Interferometry uses the interference of light waves reflected off a surface to measure distances, a technique invented by Case School of Applied Science physicist Albert A. Michelson (who won the Nobel prize in science in 1907). Michelson and Western Reserve University chemist Edward Morley used the instrument to famously disprove that light traveled through "luminous ether" in 1887, setting the groundwork for Albert Einstein's theory of relativity.

The technology has evolved since then. The keys to Feng's new interferometry technique are focusing a tighter-than-standard laser spot on the surface of novel silicon carbide microdisks.
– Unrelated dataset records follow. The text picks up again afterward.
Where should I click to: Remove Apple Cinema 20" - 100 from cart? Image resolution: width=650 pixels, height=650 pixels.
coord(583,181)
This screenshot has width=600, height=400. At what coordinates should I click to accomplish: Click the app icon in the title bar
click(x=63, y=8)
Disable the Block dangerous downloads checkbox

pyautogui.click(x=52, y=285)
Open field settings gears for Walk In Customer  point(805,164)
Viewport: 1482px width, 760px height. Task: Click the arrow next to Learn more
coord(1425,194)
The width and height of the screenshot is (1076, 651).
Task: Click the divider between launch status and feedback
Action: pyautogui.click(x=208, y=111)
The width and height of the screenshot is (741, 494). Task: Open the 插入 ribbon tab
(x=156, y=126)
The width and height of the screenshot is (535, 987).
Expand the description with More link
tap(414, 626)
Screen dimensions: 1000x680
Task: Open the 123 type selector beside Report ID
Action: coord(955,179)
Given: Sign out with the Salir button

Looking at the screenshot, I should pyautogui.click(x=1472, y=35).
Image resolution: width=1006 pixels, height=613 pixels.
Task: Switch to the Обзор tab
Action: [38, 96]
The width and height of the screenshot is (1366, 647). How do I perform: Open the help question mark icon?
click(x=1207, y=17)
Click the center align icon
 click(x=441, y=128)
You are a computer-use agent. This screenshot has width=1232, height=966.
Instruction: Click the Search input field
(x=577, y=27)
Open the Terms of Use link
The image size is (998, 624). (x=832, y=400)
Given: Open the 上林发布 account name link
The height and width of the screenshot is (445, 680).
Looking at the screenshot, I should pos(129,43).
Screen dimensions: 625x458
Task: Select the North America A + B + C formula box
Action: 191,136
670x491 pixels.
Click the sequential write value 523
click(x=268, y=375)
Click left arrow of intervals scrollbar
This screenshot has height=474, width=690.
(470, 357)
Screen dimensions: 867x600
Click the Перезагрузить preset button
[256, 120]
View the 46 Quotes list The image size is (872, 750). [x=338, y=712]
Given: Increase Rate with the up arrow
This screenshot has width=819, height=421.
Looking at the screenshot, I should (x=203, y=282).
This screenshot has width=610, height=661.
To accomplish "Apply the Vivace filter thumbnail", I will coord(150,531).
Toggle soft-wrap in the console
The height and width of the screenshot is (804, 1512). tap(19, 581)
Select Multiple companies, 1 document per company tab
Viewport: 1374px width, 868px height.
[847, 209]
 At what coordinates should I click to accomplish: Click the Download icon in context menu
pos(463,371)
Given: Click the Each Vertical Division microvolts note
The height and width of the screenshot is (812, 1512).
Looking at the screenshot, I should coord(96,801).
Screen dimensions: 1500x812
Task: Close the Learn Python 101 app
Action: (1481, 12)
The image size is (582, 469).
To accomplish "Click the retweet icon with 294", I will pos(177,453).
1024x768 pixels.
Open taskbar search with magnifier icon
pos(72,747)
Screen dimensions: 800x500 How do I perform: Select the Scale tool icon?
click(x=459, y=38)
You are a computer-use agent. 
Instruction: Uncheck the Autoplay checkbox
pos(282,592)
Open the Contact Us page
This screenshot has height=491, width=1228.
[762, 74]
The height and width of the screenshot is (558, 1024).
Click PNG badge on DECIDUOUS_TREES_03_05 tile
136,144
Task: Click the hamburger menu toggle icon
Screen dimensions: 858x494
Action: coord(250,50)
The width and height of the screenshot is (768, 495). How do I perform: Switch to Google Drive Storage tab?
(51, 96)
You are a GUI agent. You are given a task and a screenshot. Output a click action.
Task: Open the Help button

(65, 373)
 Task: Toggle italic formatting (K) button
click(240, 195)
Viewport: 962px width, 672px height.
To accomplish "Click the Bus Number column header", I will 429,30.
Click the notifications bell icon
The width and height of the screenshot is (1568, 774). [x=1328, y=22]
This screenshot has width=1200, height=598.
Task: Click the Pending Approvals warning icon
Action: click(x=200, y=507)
The microdisks, which sit atop pedestals of silicon oxide like cymbals on stands, are extremely sensitive to the smallest fluctuations arising from Brownian motions, even at thermodynamic equilibrium. Hence, they exhibit very small oscillations without external driving forces. These oscillations include fundamental and higher modes, called thermomechanical resonances.

Some of the light from the laser reflects back to a sensor after striking the top surface of the silicon dioxide film. And some of the light is refracted through the film and reflected back on a different path, causing interference in the light waves.

The narrow laser spot scans the disk surface and measures movement, or displacement, of the disk with a sensitivity of about 7 femtometers per square-root of a hertz at room temperature, which researchers believe is a record for interferometric systems. To put that in perspective, the width of a hair is about 40 microns, and a femtometer is 100 million times smaller than a micron.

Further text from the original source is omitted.